While it is great that Google states that they don't use information collected from educational users, Google also needs to provide a technical explanation that demonstrates how they ensure that IP addresses collected from students, unique IDs that are tied to student devices, and student phone numbers are explicitly excluded from advertising activity. Also, Google should clearly define what they mean when they say "advertising purposes", as this phrase is vague enough to take on many different meanings, often showing more about the opinions of the reader than the practice of Google.

This technical explanation should also include how the prohibitions against advertising based on data collected in Google Apps can square with this definition of advertising pulled from the optional Data Processing Agreement:

"'Advertising' means online advertisements displayed by Google to End Users, excluding any advertisements Customer expressly chooses to have Google or any Google Affiliate display in connection with the Services under a separate agreement (for example, Google AdSense advertisements implemented by Customer on a website created by Customer using the "Google Sites" functionality within the Services)."

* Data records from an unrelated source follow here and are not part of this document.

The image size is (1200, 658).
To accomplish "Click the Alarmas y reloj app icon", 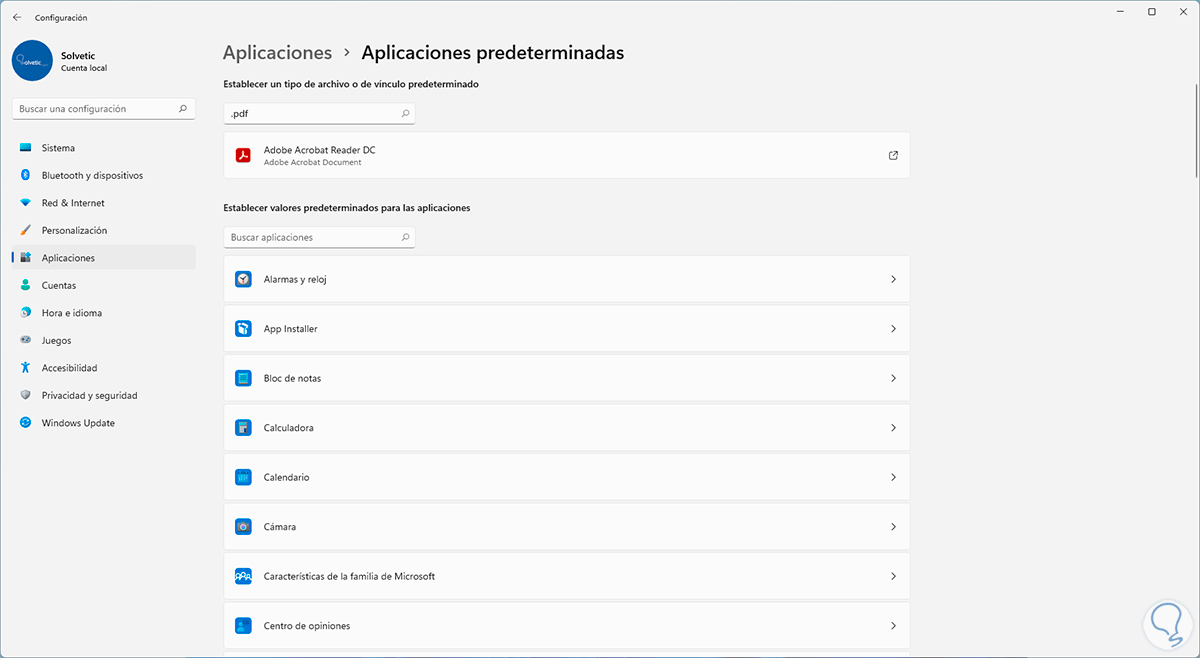I will 243,279.
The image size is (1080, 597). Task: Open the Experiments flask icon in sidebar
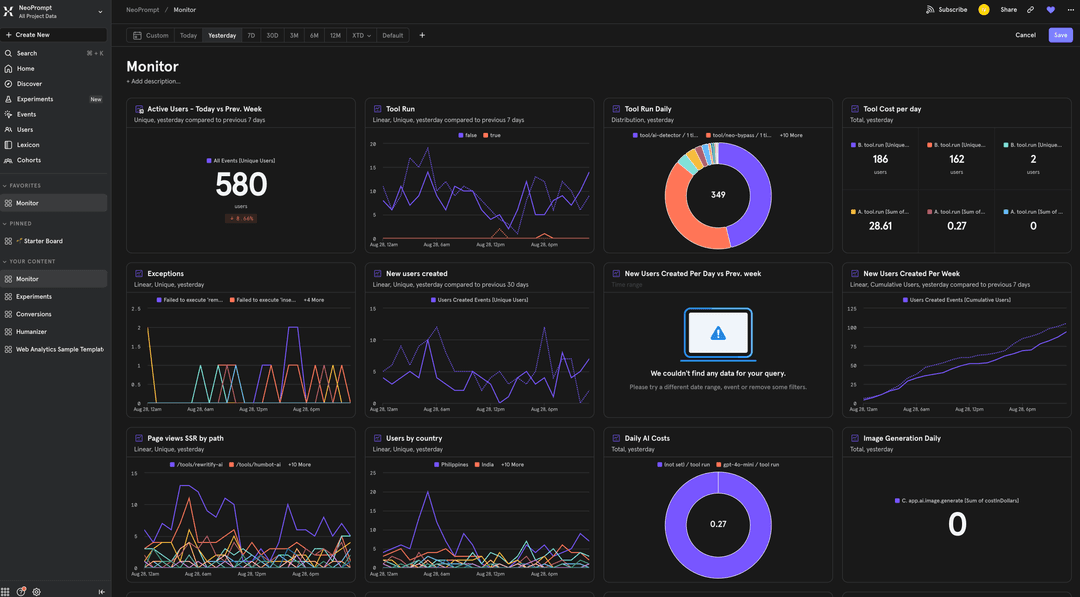coord(9,97)
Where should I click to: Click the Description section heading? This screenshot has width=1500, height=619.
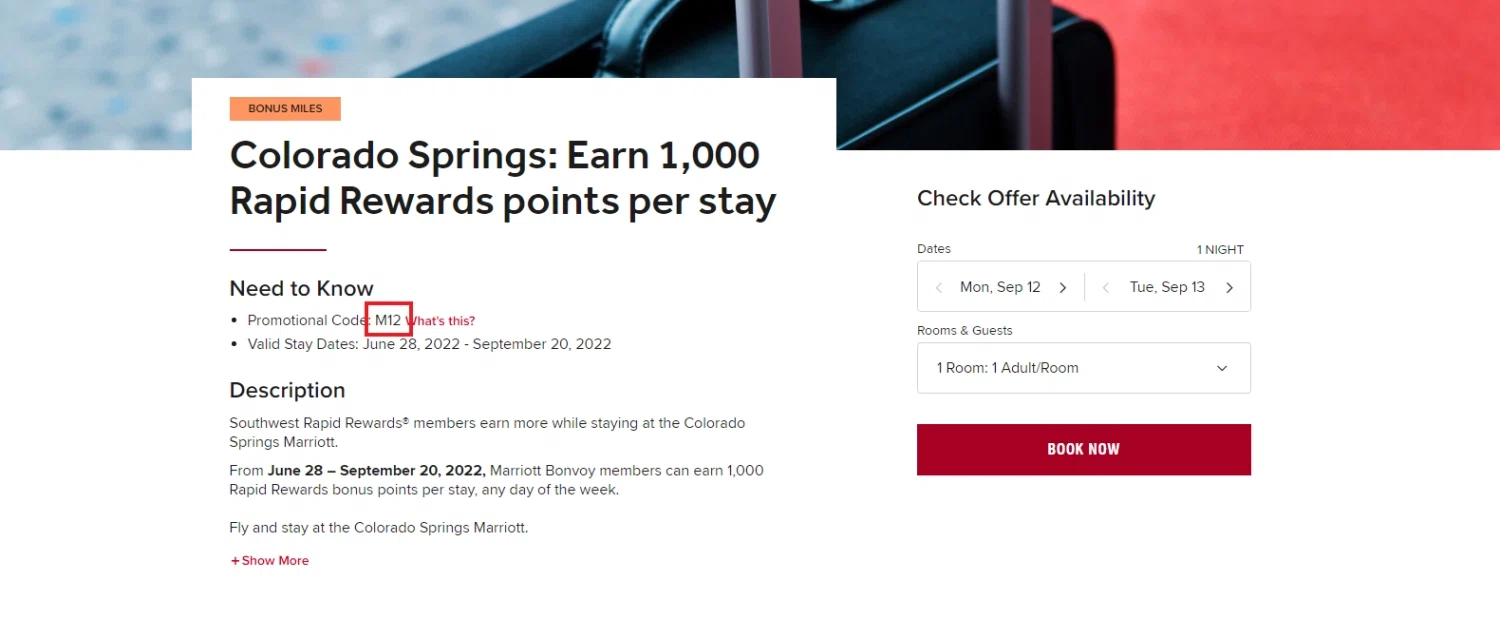point(287,390)
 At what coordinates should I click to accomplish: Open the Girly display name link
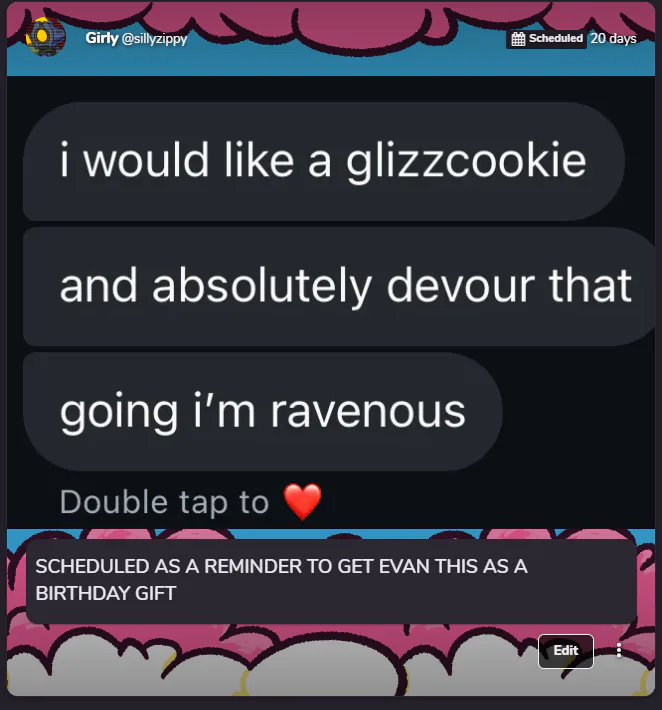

There are many ways that all of these statements can be true simultaneously, but without a technically sound explanation of how this is accomplished, Google is essentially asking people to trust them with no demonstration of how this is possible.

Conclusion

Google has been working in the educational space for years, and they have put a lot of thought into their products. However, real questions still exist about how these products work, and about how data collected from kids in these products is handled. Google has created copious documentation, but - ironically - that is part of the problem, as the sheer volume of what they have created contains contradictions and repetitions with slight degrees of variance that impede understanding. Based on seeing both Google's terms evolve over the years and from seeing terms in multiple other products, these issues actually feel pretty normal. This doesn't mean that they don't need to be addressed, but I don't see malice in any of these shortcomings.

However, the concern is real, for Google and other EdTech companies: if your product supports learning today, it shouldn't support redlining and profiling tomorrow.